In the first part, we study the existence of sub-optimal local minima for multi-layer networks. In particular, we prove that for neural networks with generic input data and smooth nonlinear activation functions, sub-optimal local minima can exist, no matter how wide the network is (as long as the last hidden layer has at least two neurons). This result overturns a classical result claiming that "there exists no sub-optimal local minimum for 1-hidden-layer wide neural nets with sigmoid activation function". Moreover, it indicates that sub-optimal local minima are common for wide neural nets.

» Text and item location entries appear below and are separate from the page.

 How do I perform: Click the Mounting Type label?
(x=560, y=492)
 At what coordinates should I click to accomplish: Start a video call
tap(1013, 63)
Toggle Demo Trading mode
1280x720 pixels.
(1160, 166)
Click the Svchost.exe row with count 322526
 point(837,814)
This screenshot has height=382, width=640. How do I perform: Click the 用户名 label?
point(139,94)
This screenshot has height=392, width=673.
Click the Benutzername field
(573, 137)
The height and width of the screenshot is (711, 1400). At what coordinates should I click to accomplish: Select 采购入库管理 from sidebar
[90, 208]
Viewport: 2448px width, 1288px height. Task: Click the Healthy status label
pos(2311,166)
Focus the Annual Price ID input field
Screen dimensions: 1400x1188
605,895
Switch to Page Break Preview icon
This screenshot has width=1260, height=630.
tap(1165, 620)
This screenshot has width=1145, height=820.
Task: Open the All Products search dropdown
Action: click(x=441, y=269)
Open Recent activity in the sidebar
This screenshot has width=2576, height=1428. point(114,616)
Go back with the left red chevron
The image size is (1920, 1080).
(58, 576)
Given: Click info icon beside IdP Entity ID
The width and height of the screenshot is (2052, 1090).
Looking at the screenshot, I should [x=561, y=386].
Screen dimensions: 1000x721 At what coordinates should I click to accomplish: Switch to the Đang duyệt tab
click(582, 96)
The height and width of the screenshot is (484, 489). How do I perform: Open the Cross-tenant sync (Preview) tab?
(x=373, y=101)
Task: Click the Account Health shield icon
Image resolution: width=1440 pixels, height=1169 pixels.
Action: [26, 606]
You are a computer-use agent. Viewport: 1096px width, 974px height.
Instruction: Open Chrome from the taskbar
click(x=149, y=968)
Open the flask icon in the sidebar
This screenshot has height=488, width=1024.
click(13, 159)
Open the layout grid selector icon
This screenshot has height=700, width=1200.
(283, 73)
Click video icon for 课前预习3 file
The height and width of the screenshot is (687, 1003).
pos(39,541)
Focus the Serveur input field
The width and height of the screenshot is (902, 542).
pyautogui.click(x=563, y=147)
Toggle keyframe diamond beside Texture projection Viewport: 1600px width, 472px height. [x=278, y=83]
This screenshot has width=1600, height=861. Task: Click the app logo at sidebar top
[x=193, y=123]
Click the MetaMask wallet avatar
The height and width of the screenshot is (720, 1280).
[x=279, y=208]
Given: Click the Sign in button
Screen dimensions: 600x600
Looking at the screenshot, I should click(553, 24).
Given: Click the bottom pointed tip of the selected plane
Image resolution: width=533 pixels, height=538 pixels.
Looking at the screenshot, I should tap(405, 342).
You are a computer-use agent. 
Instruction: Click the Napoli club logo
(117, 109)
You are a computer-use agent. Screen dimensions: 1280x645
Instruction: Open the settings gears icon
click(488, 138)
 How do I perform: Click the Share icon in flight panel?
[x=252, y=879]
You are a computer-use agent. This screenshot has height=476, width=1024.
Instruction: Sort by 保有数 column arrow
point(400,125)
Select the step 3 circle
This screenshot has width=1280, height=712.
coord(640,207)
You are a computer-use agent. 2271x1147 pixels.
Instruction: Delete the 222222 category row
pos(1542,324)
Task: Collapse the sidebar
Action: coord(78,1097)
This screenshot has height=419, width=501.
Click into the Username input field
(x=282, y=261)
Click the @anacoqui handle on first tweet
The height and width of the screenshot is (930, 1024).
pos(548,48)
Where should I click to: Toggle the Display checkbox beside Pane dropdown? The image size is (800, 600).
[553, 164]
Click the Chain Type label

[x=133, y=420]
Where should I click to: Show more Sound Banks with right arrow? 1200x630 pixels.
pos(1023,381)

Given that we cannot eliminate sub-optimal local minima for neural networks, a natural question is: what is the true landscape of neural networks? Specifically, does width affect the landscape? In the second part, we prove two results: on the positive side, for any continuous activation functions, the loss surface of a class of wide networks has no sub-optimal basin, where "basin" is defined as the set-wise strict local minimum; on the negative side, for a large class of networks with width below a threshold, we construct strict local minima that are not globally optimal. These two results together show the phase transition in landscape from narrow to wide networks and indicate the benefit of width as well.
In the last part, we move on to explore how the previously mentioned phase transition occurs via the "generative mechanism" of stationary points. We study a certain transformation called "neuron splitting", which maps a stationary point in narrower networks into stationary points in wider networks. We provide sufficient conditions on which the stationary points of the wider networks are local minima or saddle points: under certain conditions, a local minimum is mapped to a high-dimensional plateau that contains both local minima and saddles of an arbitrarily wide network, while any saddle points can only be mapped to saddle points of wider networks by neuron splitting.
These results altogether characterize the properties of stationary points in neural networks: the existence in different settings, the location and shape, as well as the evolution of stationary points when restructuring the neural networks. They not only provide a deeper understanding of the success of the current wide neural networks, but also propose potential methods to tackle the difficulties in training smaller neural networks.